#### What needs to be done
The text of every record, exactly as given and with no pictures, should be your output.

#### Supplied material
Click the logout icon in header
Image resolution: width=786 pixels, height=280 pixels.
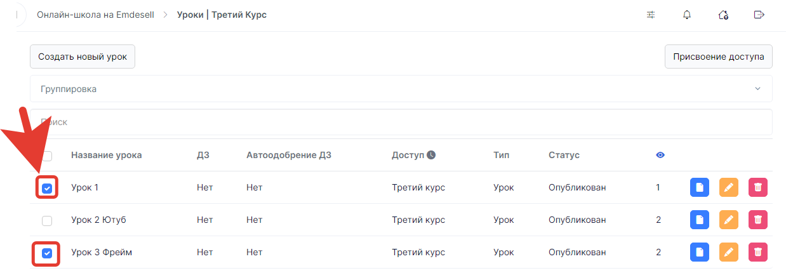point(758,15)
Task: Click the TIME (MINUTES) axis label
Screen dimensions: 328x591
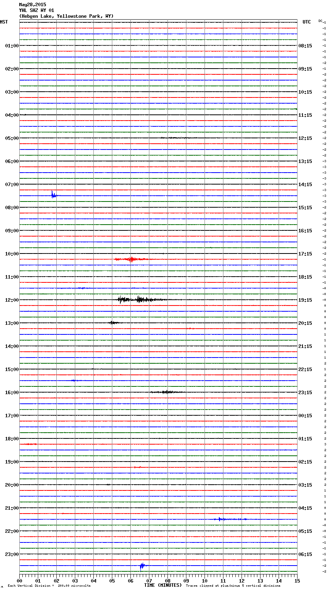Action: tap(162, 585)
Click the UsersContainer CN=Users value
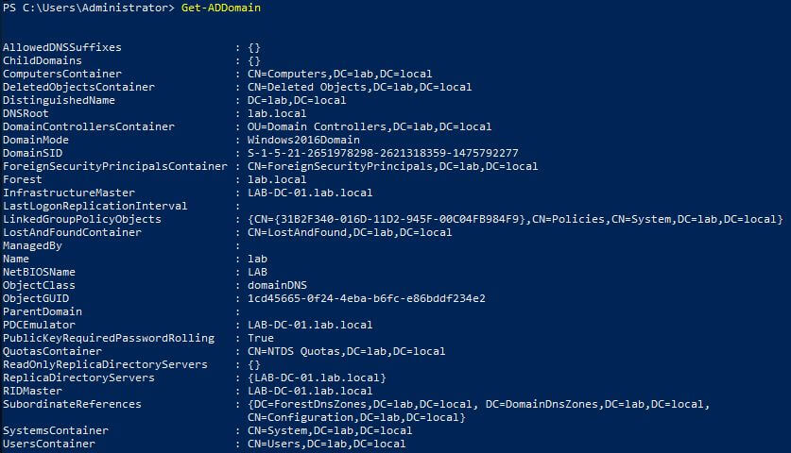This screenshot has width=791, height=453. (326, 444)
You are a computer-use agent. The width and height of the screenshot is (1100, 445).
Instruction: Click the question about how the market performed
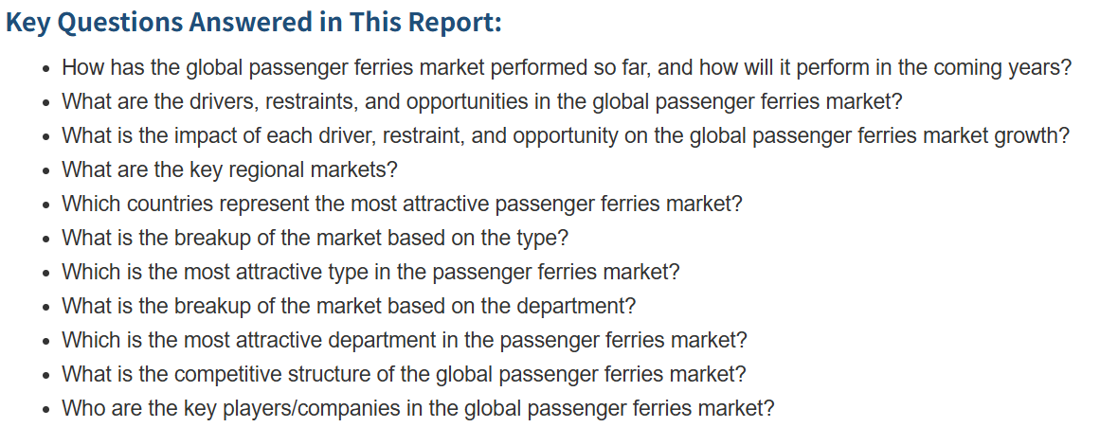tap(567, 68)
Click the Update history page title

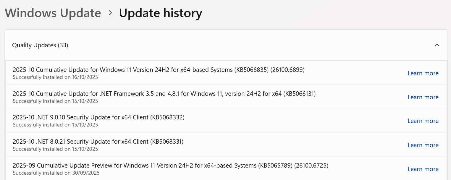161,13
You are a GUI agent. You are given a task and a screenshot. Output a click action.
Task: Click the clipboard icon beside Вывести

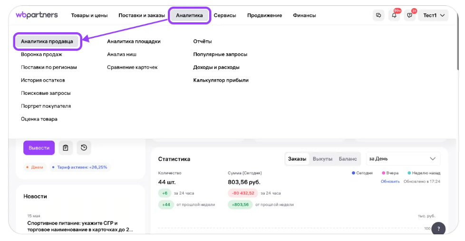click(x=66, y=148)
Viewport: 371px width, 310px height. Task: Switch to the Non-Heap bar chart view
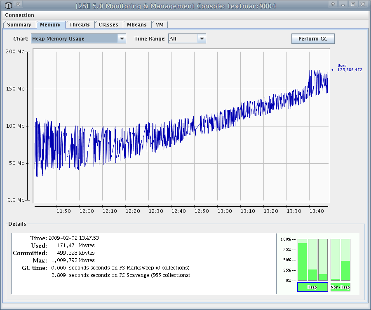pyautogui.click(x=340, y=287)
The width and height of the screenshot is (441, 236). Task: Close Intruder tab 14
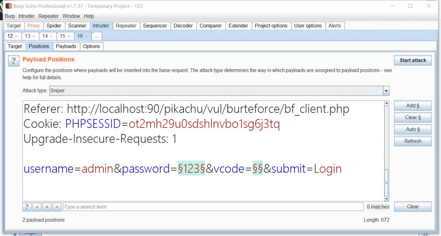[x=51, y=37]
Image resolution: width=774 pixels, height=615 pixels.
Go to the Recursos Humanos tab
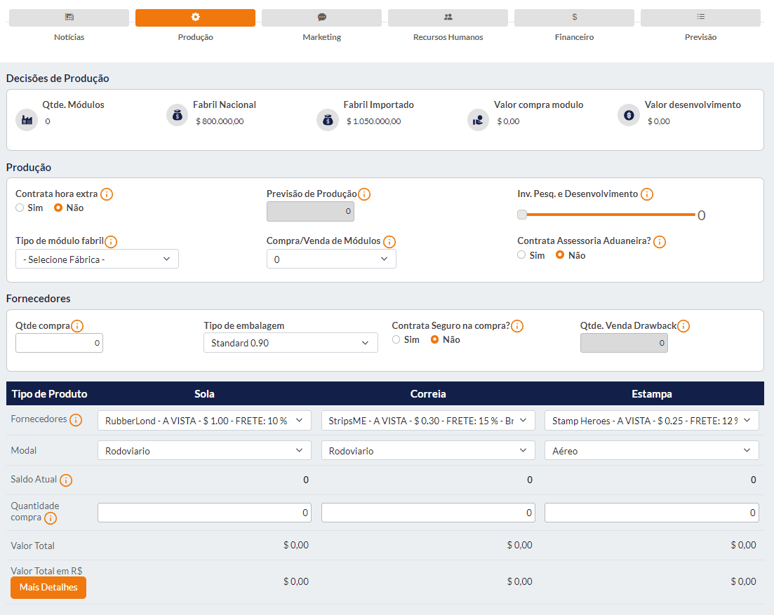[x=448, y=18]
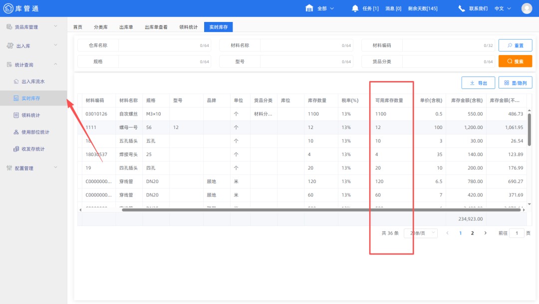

#### Expected output
Click the logout icon in header
Image resolution: width=786 pixels, height=280 pixels.
point(758,15)
Task: Click the TIME (MINUTES) axis label
Screen dimensions: 328x591
Action: tap(162, 585)
Click the UsersContainer CN=Users value
This screenshot has width=791, height=453. (326, 444)
You are a computer-use agent. The width and height of the screenshot is (1100, 445).
Instruction: Click the question about how the market performed
tap(567, 68)
Click the Update history page title

161,13
You are a GUI agent. You are given a task and a screenshot. Output a click action.
Task: Click the clipboard icon beside Вывести

click(x=66, y=148)
Viewport: 371px width, 310px height. Task: Switch to the Non-Heap bar chart view
pyautogui.click(x=340, y=287)
The width and height of the screenshot is (441, 236). Task: Close Intruder tab 14
[x=51, y=37]
Image resolution: width=774 pixels, height=615 pixels.
Go to the Recursos Humanos tab
[x=448, y=18]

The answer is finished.